The Return of Nasdijj

By Neal 

When Sarah wrote her item last week about Jerome Weeks‘ comments on publishing assistant lit, we thought the story would probably end there. Little did we know that the book/daddy post would attract commentary from the notorious Tim Barrus, better known as the phony Native American memoirist Nasdijj. (How notorious? One 2006 wrap-up described him as “more inflammatory than the Frey folly and actually more manipulative than JT Leroy.”)

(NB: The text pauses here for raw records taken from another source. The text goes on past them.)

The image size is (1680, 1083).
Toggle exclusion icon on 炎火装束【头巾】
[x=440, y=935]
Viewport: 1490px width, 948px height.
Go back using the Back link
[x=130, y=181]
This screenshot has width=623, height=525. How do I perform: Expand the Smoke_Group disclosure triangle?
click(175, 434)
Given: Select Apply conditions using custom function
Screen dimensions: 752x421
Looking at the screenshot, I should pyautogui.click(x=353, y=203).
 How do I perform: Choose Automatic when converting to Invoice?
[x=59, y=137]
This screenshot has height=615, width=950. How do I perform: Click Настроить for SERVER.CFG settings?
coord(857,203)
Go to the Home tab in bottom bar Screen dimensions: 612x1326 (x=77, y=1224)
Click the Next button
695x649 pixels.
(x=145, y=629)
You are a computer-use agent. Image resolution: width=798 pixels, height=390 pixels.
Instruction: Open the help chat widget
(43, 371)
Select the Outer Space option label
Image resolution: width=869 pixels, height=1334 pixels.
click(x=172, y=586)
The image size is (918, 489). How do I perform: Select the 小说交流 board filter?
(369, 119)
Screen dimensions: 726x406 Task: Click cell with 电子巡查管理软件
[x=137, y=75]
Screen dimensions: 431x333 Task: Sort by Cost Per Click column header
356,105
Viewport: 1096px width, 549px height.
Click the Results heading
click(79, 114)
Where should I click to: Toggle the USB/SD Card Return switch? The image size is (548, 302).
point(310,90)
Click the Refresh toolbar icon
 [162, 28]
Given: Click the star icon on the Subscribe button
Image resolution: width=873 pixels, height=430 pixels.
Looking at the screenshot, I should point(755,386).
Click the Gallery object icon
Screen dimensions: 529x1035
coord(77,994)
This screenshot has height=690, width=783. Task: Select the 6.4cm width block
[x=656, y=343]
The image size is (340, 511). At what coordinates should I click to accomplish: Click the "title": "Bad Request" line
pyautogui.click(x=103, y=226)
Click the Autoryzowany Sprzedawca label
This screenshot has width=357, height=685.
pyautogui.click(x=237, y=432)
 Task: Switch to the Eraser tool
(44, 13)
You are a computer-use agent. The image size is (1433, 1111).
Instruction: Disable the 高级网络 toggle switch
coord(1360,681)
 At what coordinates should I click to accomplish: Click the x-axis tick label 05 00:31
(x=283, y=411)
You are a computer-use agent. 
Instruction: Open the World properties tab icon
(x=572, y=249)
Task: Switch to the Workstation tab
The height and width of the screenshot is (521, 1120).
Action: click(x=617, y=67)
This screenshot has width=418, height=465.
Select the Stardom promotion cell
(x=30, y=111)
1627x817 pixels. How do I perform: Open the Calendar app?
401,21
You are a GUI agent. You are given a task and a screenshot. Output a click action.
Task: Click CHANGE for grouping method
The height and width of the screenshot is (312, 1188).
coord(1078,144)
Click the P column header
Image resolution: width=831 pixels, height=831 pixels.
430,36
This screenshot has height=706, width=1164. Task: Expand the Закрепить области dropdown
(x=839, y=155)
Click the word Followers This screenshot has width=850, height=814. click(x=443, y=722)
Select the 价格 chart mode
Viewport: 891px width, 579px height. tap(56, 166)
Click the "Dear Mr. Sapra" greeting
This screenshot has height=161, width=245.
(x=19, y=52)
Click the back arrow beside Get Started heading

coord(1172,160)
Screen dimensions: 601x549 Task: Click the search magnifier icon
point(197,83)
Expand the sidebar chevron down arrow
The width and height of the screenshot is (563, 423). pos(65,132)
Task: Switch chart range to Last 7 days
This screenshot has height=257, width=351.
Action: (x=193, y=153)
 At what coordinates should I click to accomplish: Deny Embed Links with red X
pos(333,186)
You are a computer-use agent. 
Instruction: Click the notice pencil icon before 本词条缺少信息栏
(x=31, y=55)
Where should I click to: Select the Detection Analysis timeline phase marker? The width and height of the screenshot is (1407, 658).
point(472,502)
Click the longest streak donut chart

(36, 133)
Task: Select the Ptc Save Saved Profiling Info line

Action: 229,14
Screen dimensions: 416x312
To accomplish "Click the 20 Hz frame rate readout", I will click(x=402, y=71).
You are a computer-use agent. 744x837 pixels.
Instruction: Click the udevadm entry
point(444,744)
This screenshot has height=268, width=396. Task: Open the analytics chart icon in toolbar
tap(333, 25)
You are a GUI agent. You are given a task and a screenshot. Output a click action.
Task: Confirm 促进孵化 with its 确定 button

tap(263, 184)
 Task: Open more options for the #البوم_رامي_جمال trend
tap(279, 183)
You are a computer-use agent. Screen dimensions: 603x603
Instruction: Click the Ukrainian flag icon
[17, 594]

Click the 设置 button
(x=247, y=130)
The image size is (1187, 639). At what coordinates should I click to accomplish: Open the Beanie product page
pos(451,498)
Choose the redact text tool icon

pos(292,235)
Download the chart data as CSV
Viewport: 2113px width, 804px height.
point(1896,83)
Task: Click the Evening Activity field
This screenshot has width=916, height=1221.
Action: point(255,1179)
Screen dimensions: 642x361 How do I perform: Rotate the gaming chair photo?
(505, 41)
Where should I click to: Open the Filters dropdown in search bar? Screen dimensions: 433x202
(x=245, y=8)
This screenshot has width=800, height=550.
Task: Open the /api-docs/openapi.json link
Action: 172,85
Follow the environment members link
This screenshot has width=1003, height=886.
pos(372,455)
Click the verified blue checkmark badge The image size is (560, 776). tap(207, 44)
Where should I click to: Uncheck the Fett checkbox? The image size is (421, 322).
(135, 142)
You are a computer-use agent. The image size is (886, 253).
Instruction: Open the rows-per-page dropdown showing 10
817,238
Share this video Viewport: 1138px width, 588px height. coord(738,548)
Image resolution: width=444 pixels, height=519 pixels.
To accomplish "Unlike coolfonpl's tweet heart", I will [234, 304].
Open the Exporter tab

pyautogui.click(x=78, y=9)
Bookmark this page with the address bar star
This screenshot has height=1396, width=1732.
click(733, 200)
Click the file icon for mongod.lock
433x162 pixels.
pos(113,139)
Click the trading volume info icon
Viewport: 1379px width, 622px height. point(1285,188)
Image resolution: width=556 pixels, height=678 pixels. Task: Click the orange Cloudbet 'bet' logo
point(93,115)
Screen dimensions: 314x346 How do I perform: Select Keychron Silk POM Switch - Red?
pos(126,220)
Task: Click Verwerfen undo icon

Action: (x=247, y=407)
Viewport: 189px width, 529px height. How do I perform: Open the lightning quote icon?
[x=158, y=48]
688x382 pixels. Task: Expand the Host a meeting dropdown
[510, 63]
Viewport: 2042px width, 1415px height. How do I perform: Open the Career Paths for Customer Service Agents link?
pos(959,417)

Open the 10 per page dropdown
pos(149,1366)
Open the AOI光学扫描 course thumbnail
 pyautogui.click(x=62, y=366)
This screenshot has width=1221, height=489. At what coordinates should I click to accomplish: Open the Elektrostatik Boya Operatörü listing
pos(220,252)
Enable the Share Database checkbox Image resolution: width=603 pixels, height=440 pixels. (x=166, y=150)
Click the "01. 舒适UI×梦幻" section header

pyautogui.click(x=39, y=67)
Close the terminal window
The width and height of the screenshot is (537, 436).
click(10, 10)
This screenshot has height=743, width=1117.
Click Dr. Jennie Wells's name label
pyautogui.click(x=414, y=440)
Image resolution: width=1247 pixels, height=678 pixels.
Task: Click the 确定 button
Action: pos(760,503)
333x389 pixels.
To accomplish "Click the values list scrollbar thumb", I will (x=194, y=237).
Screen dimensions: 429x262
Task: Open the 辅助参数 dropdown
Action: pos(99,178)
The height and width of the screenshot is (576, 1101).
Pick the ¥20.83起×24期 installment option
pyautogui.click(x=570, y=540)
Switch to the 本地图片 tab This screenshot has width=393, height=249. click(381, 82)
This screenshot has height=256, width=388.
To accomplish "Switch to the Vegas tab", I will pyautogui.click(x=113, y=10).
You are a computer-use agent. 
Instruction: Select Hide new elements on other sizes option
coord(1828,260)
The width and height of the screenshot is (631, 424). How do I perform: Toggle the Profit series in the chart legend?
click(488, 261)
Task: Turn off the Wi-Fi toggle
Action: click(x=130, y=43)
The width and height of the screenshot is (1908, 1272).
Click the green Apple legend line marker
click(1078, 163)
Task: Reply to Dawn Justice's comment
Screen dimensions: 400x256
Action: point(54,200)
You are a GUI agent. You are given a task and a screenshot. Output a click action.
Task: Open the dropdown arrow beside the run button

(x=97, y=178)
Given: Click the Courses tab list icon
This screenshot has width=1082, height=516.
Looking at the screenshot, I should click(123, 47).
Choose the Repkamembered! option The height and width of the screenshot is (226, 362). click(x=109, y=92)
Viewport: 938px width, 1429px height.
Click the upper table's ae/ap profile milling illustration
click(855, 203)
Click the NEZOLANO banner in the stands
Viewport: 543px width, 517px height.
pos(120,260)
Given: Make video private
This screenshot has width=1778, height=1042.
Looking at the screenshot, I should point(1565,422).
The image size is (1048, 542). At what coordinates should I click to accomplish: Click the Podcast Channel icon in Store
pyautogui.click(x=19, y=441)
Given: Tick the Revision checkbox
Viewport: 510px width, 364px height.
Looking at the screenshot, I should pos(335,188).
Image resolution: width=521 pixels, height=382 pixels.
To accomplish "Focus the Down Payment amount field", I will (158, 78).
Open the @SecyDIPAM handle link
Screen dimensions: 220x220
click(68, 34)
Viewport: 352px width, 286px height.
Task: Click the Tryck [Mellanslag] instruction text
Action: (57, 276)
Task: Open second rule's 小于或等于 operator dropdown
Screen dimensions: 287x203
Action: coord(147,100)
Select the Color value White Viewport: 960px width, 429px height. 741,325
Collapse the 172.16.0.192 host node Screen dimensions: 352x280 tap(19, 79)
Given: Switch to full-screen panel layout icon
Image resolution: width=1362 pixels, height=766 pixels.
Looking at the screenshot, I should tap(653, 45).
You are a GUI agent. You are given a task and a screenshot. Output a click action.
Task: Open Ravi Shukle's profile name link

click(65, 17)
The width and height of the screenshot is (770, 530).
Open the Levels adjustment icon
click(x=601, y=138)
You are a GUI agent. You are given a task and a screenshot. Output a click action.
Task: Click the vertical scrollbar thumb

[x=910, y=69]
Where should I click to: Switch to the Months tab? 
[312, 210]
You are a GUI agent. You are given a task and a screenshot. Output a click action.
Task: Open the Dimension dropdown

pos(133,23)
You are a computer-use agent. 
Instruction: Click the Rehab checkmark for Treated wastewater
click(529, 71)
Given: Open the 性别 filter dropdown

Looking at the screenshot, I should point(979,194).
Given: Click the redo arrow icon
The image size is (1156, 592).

So what does Barrus have to say for himself these days? “The mythology would have you believe that I never told anyone who I really was while publishing books,” he complains. “The poor publicists. They were working to promote someone who was someone else. What phooey.” After all, he points out, whenever he went on book tours, the hotel reservations and airplane tickets had to be issued to Tim Barrus, right? Except then he turns right around and admits to setting up a “shell game” of “pretense and obfuscation” in order to get his books published, then moans:

“My crime was not pretense; it was getting caught. My fantasy that I would then write about that was deluded. They won’t touch it. Not because they don’t want to know. They know… The emperor is stark raving naked, and anyone who says so (in public) will have his head chopped off. I don’t write anymore. It’s not worth the grief.”

Of course, if you were around last year when I was posting extracts from Barrus’ account of his deceptive history, you know there’s another likely explanation for why none of the major or minor houses will touch the manuscript: It stinks. Lord, how it stinks.